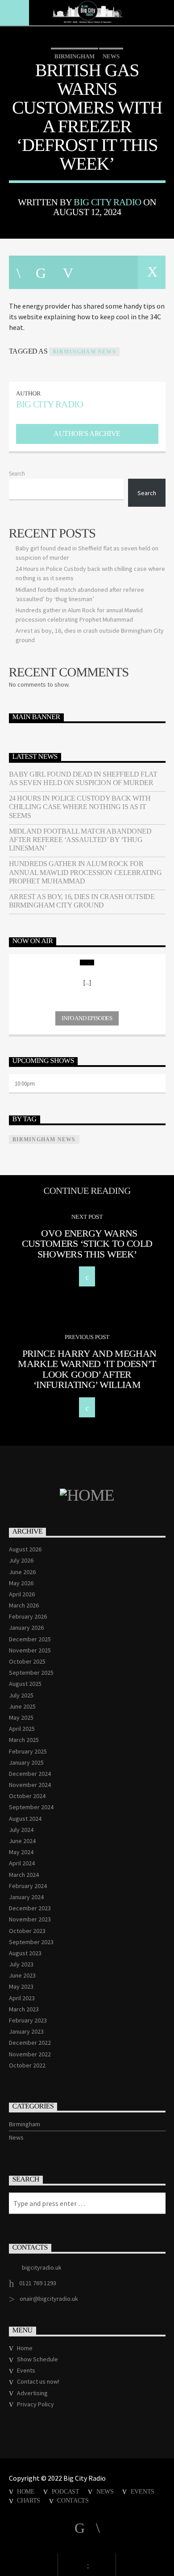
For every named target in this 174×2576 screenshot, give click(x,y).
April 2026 (22, 1594)
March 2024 (24, 1875)
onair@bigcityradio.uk (49, 2299)
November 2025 (30, 1650)
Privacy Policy (35, 2404)
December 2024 (30, 1774)
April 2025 (22, 1729)
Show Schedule (37, 2359)
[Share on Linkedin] (95, 272)
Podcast (65, 2491)
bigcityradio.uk (42, 2267)
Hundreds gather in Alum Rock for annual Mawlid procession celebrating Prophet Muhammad (85, 872)
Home (25, 2348)
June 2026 (22, 1572)
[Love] (151, 272)
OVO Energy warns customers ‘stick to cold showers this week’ (87, 1244)
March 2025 (24, 1740)
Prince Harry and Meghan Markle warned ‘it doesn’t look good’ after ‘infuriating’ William (87, 1369)
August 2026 (25, 1549)
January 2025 (26, 1762)
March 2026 (24, 1605)
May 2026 (21, 1583)
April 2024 (22, 1863)
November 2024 (30, 1785)
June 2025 (22, 1706)
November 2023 (30, 1919)
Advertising (32, 2393)
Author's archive (87, 433)
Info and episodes (87, 1018)
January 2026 (26, 1628)
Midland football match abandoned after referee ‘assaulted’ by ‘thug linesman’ (80, 839)
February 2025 (28, 1751)
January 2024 (26, 1897)
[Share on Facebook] (17, 272)
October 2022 (27, 2065)
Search (17, 473)
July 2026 (21, 1560)
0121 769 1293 (37, 2283)
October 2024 (27, 1796)
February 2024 (28, 1886)
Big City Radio (107, 202)
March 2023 (24, 2009)
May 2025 (21, 1717)
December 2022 (30, 2043)
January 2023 (26, 2031)
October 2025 (27, 1661)
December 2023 (30, 1908)
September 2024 (31, 1807)
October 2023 (27, 1931)
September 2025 (31, 1672)
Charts (28, 2500)
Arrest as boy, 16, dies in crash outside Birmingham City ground (82, 901)
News (111, 56)
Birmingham (74, 56)
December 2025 (30, 1639)
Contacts (73, 2500)
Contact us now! (38, 2381)
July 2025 (21, 1695)
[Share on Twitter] (40, 272)
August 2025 (25, 1684)
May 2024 (21, 1852)
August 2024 (25, 1819)
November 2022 (30, 2054)
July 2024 (21, 1830)
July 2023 (21, 1964)
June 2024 (22, 1841)
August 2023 (25, 1953)
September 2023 (31, 1942)
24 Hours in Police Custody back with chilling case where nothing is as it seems (80, 806)
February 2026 (28, 1616)
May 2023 (21, 1986)
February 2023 (28, 2020)
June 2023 (22, 1975)
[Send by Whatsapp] (123, 272)
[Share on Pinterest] (67, 272)
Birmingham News (84, 352)
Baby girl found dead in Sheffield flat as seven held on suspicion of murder (83, 778)
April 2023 (22, 1998)
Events (26, 2370)
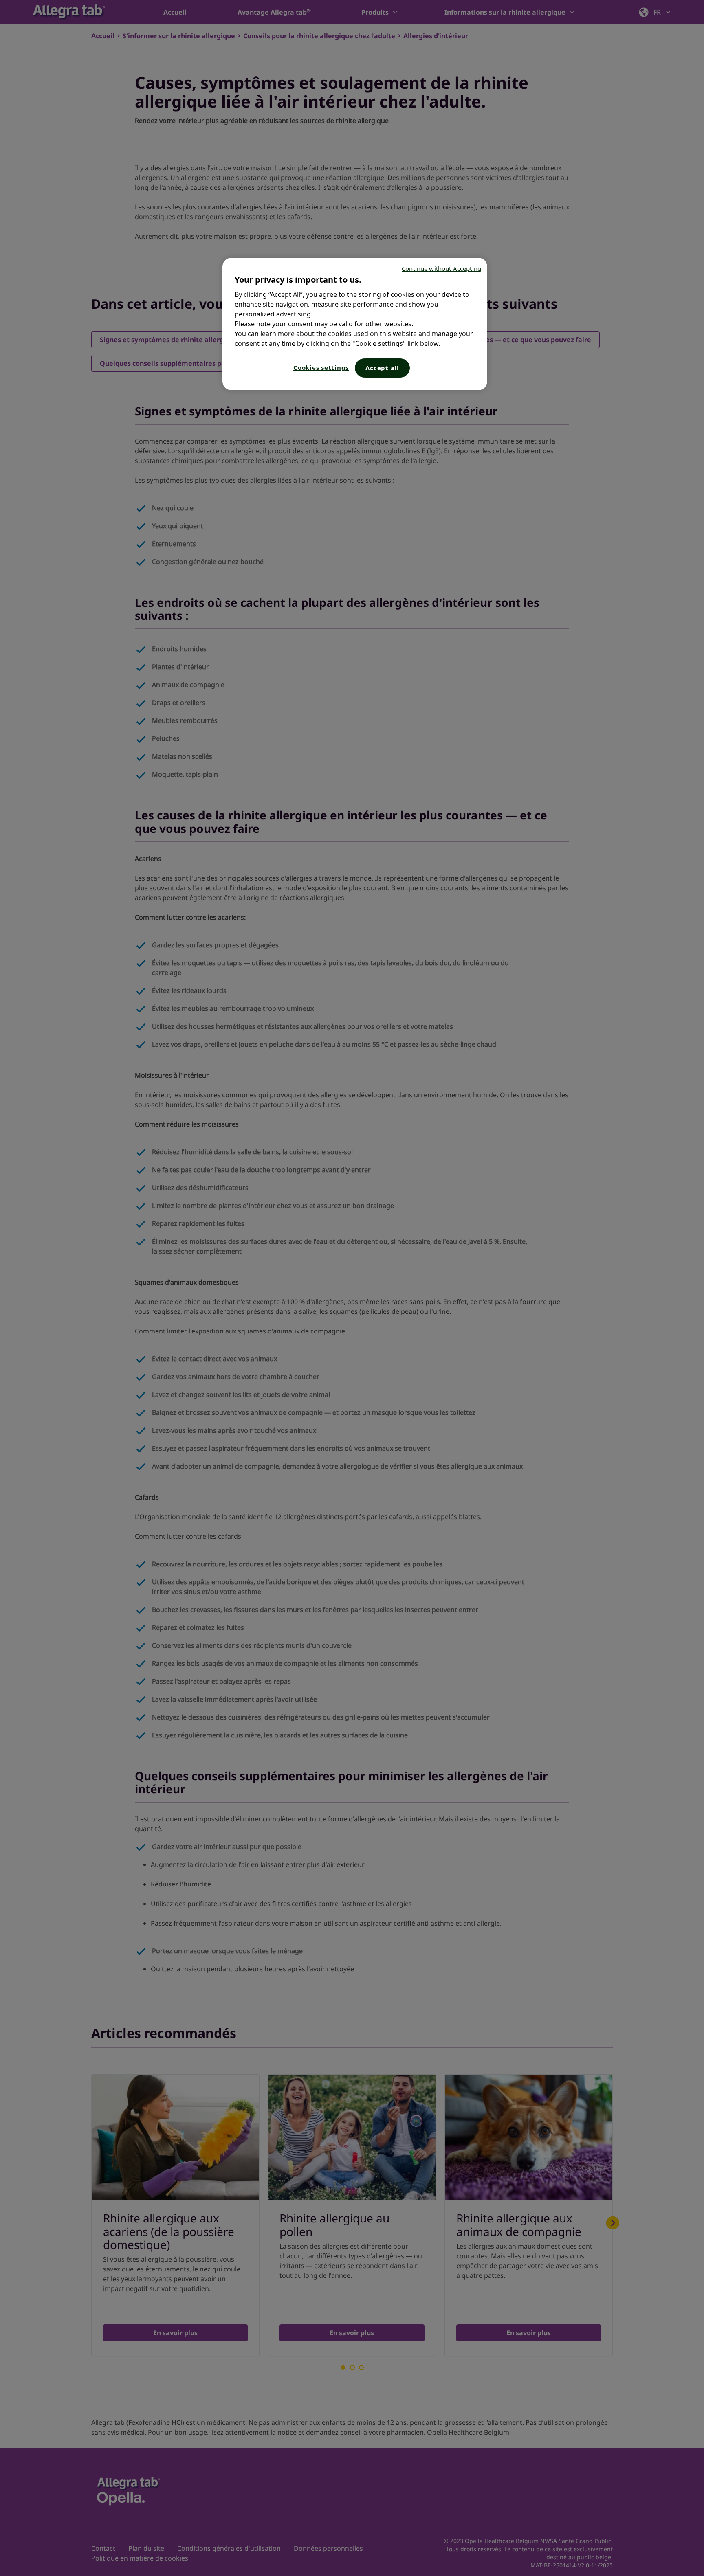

■ **What is being asked**
Above are the records. Copy the lines beginning at the one that has "Prince Harry and" and ending with the one that has "January 2023 (26, 2031)", unchanged.

■ **Solution to this exercise**
Prince Harry and Meghan Markle warned ‘it doesn’t look good’ after ‘infuriating’ William (87, 1369)
August 2026 (25, 1549)
January 2025 (26, 1762)
March 2026 (24, 1605)
May 2026 (21, 1583)
April 2024 (22, 1863)
November 2024 (30, 1785)
June 2025 (22, 1706)
November 2023 (30, 1919)
Advertising (32, 2393)
Author's archive (87, 433)
Info and episodes (87, 1018)
January 2026 (26, 1628)
Midland football match abandoned after referee ‘assaulted’ by ‘thug linesman’ (80, 839)
February 2025 (28, 1751)
January 2024 (26, 1897)
[Share on Facebook] (17, 272)
October 2022 (27, 2065)
Search (17, 473)
July 2026 (21, 1560)
0121 769 1293 (37, 2283)
October 2024 (27, 1796)
February 2024 (28, 1886)
Big City Radio (107, 202)
March 2023 (24, 2009)
May 2025 (21, 1717)
December 2022 (30, 2043)
January 2023 (26, 2031)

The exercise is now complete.